Quantization, context, and quality
- Strong consensus: for coding, high-quality quants (Q6_K, Q8_0) are much better; heavily compressed (Q4) hurts reliability.
- Advice: choose the highest quant your memory can handle, even if slower.
- Larger context windows (64k–512k) are possible but can constrain speed or memory; some offload MoE to CPU to trade speed for context.
Coding, tool calling, and agents
- Tool/function calling remains a weak spot: models get stuck in loops, miscall tools, or fail follow-up calls.
- Newer tokenizer/chat templates reportedly improve Gemma 4 tool use, but results are mixed.
- Some pair Gemma 4 with lighter agents (e.g., Pi) for lower overhead, or use draft models / speculative decoding for speed.
- Emerging pattern: local Gemma handles bulk experiments and small refactors, cloud frontier models handle architecture and hard bugs.
Safety, censorship, and uncensored variants
- One thread criticizes Gemma 4’s “censorship,” especially on medical questions, arguing that best-effort answers are needed offline.
- Others defend refusals as safer than potentially wrong high-stakes advice.
- Several note that “uncensored” or “abliterated” Gemma variants exist and can be used instead.

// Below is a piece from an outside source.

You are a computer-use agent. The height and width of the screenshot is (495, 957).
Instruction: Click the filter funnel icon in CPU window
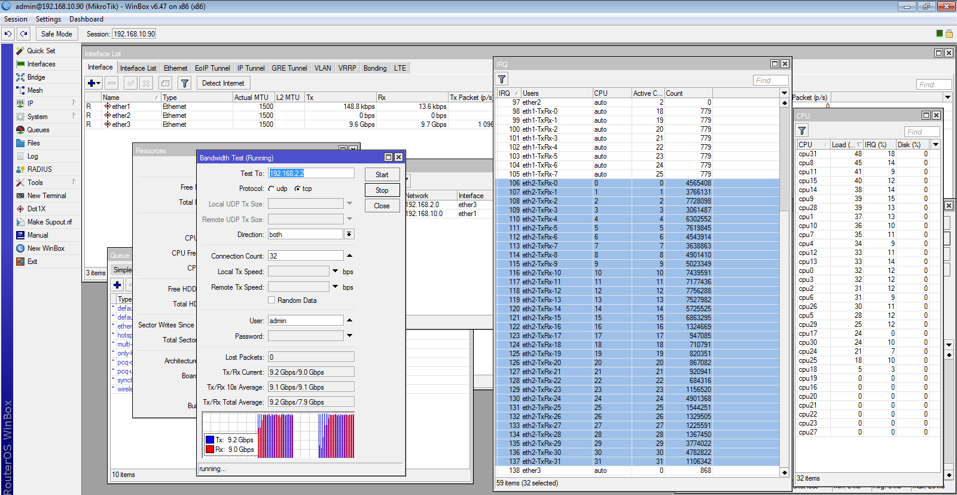tap(802, 130)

Comparisons and alternatives
- Qwen 3.5, GLM Flash, some distilled Qwen-based models, and other open models are cited as stronger in some coding or tool-calling tasks.
- Benchmarks shared in the thread show Gemma 4 26B-A4B exceptionally strong in one-shot coding but weaker in agentic scenarios and large-context tasks.